We are delighted to bring you a guest post this week from Lauren Mau. Lauren and her family are regular attenders at Woodland Hills, and her children have grown up in our ministry. We’re so excited to share her story with you this week!
By Lauren Mau, Guest Blogger
My husband Peter and I have three children. Peter and I have been together since we were seventeen years old. For my twenty-second birthday, Peter got a vasectomy, just a couple months before we got married. Adoption was heavy on our hearts so we decided to make that a permanent decision. Our kiddos – Ephraim, Eli and Esther – are fourteen, twelve and nine. We met each of our kids when they were two weeks old.
Before kids, I was a middle school teacher. I soaked myself into my students’ lives. Before school, during school, after school and summers I would find ways to connect with the youth. They taught me how to cook and dance. I sent them to camps and visited with them at their homes and shelters.
When Peter and I adopted our second child, I made the choice to stay home. Daycare was such a nightmare with my oldest that I could not bear to start the search again. Ephraim had been in six different daycares during the first 9 months of his life. At the first place he never slept. The second I would show up to pick him up only to find all the infants and toddlers strapped to chairs lined up watching Dr. Phil. After finding rubber bands and a game piece in Ephraim’s poop, I decided it was time to move on. The third place called me at work his first day in order to tell me what a naughty boy he was because he bit another child. I left work early, swooped Ephraim up, and he never saw a day two there.
Teaching was missional for me. Everyday I felt empowered to be His love. I felt a responsibility to reflect who He is and humbled when I realized how easy it was for me to lose site of the beauty He created in each and every student.
There was a clinging and dependence Peter and I had on Christ each time we went through the adoption process. It was an intimate, emotional journey filled with overwhelming joy and heartache.
After adopting our third, I began feeling anxious, unsettled. I had been home for three years. Our family was complete. I was growing tired of people abruptly ending our conversation when they found out I stayed home with my kids. Apparently homemaker is not an interesting career choice. I beg to differ. I have been a part of Lochness monster sightings in nearly every lake we have ever driven by. I’ve been followed and confronted by dozens of adults feeling the need to share their judgment on my family as a white mom raising black children, or someone not understanding my son, Eli has autism. I’ve participated in countless episodes of cooking shows that I judge as my kids create culinary masterpieces out of play dough and sand.
I tried to fill that missional feel I thought I lost in staying home with the kids. I started writing a children’s book that would reflect families that looked like ours. I went to seminars learning how to start your own non-profit. I designed a potential mentoring program for kids who were adopted cross-culturally. I searched houses online in my neighborhood and daydreamed with my husband about opening a home for families in need. I started writing a book of short stories of how Christ had soaked me in His gracious, forgiving and passionate love. Instead of finding fulfillment, I grew more agitated as I would start but never see an idea to completion.

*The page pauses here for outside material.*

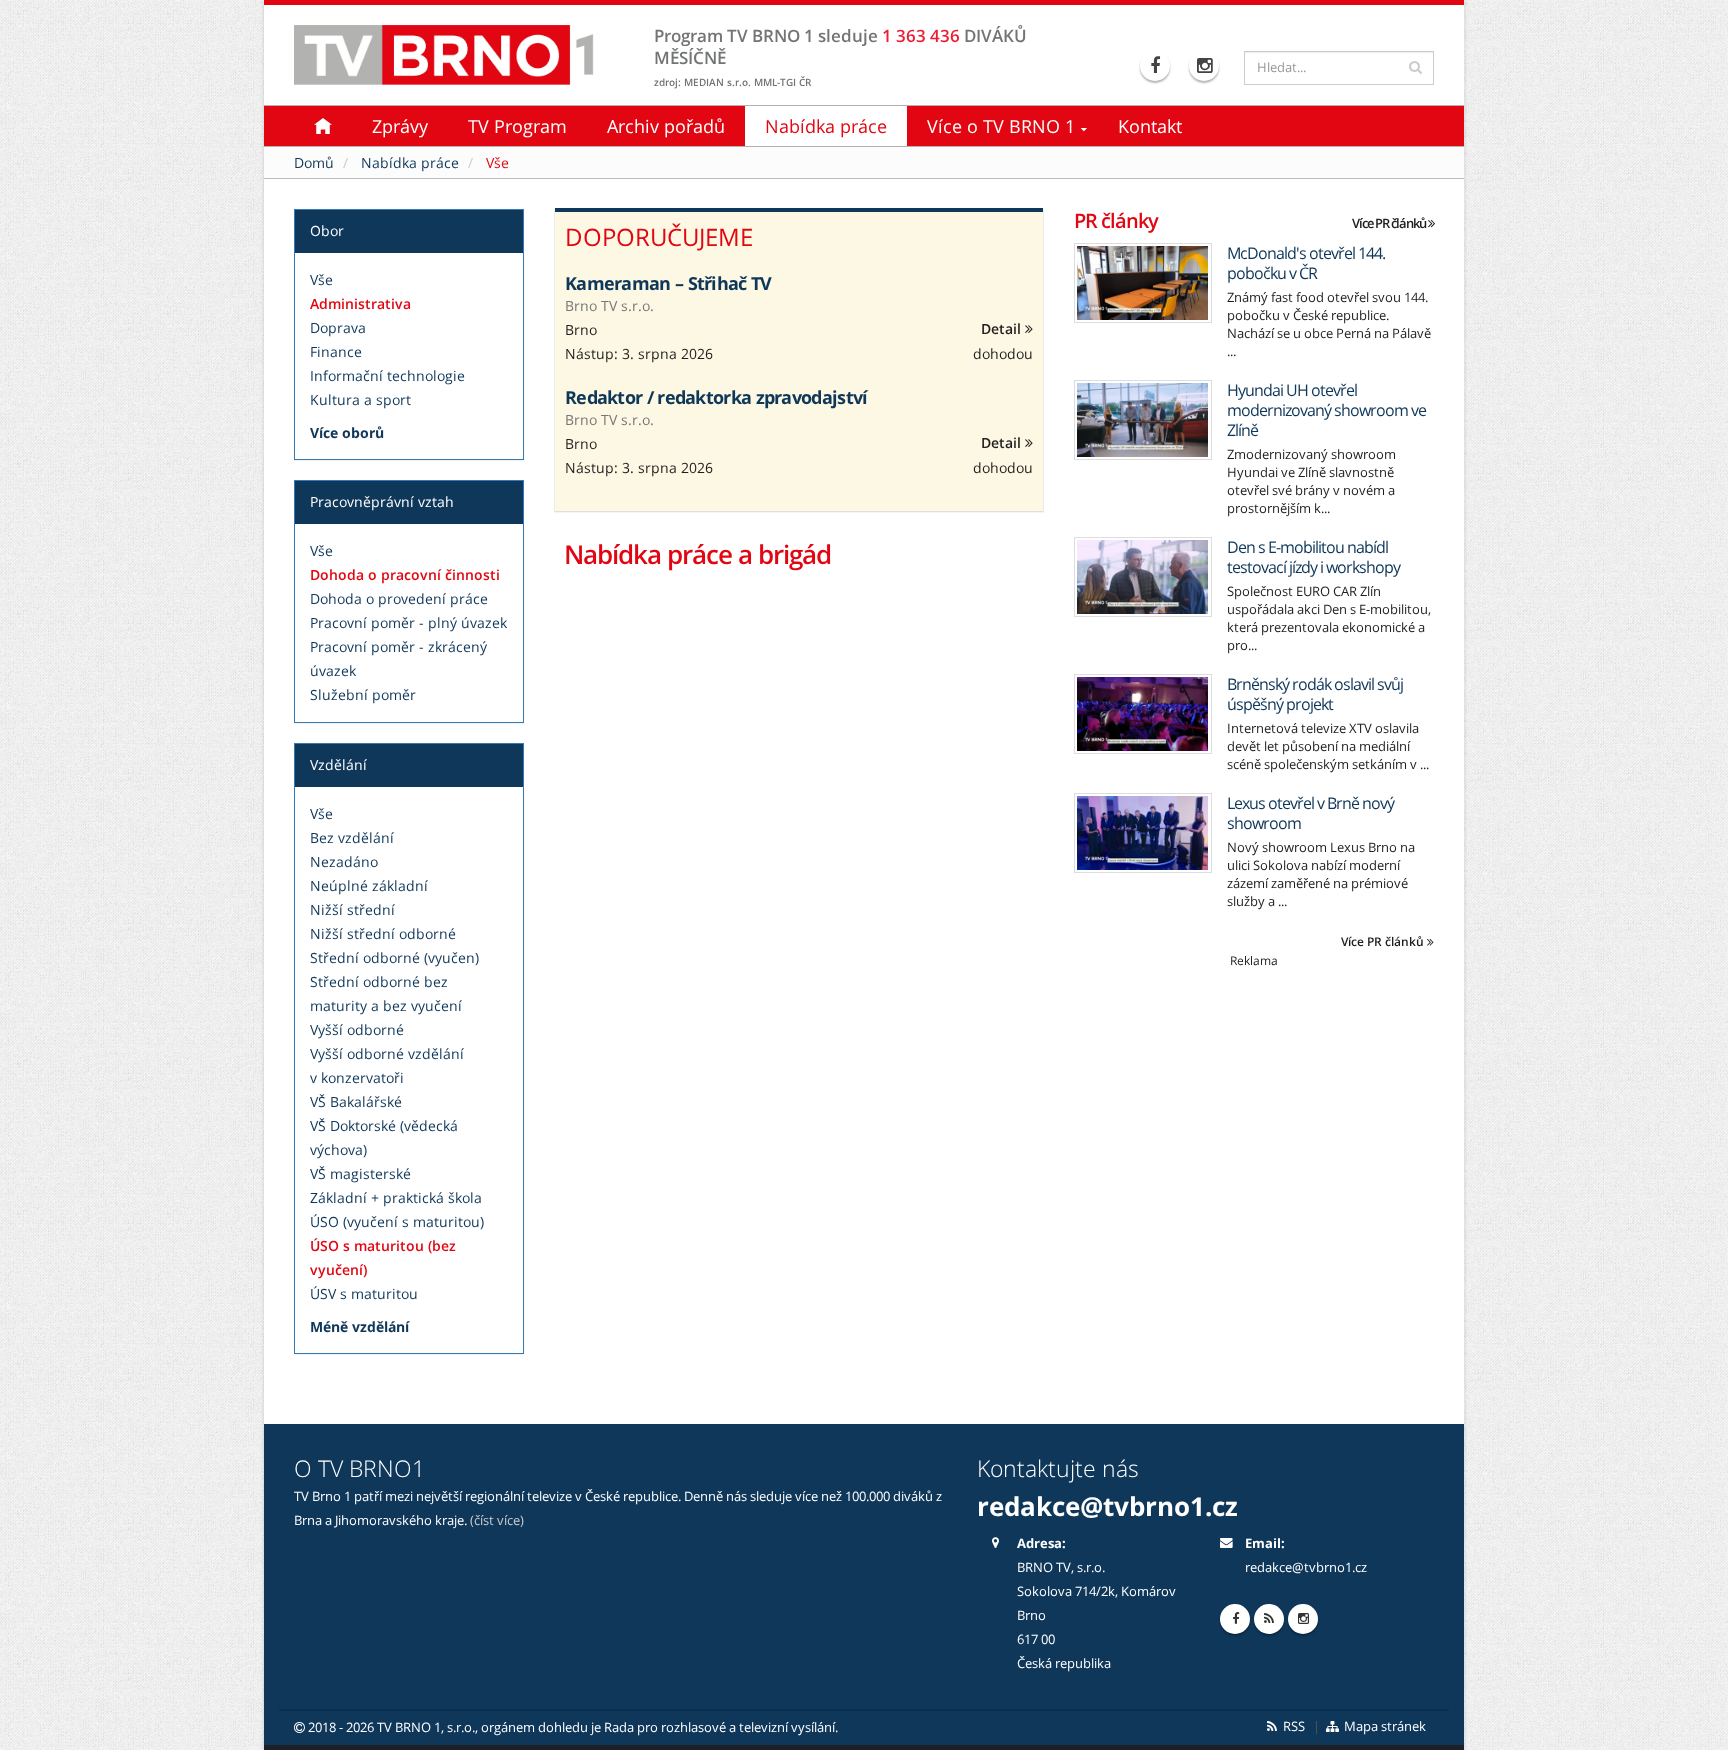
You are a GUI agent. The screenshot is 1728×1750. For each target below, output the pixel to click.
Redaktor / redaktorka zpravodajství (716, 397)
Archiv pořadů (666, 126)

Being a stay home mom often felt small, isolating, and unimportant in the daily mundane routine.
Then one evening as I sat with Jesus in my upstairs hallway while my husband and children slept in the room connected to where I sat, I stumbled on Mother Theresa’s words: “Small things with great love”.
Christ blew me away with His clarity that night as I realized while I had worked so hard to try and do something big and great for Christ, I was missing the truth that all the small things of “staying home” are as crucial and missional as the big things when done in great love.
A tattoo on my wrist with the words “small things with great love” reminds me daily to find contentment, purpose and joy in the everyday moments when I see them through the eyes of Christ’s great love.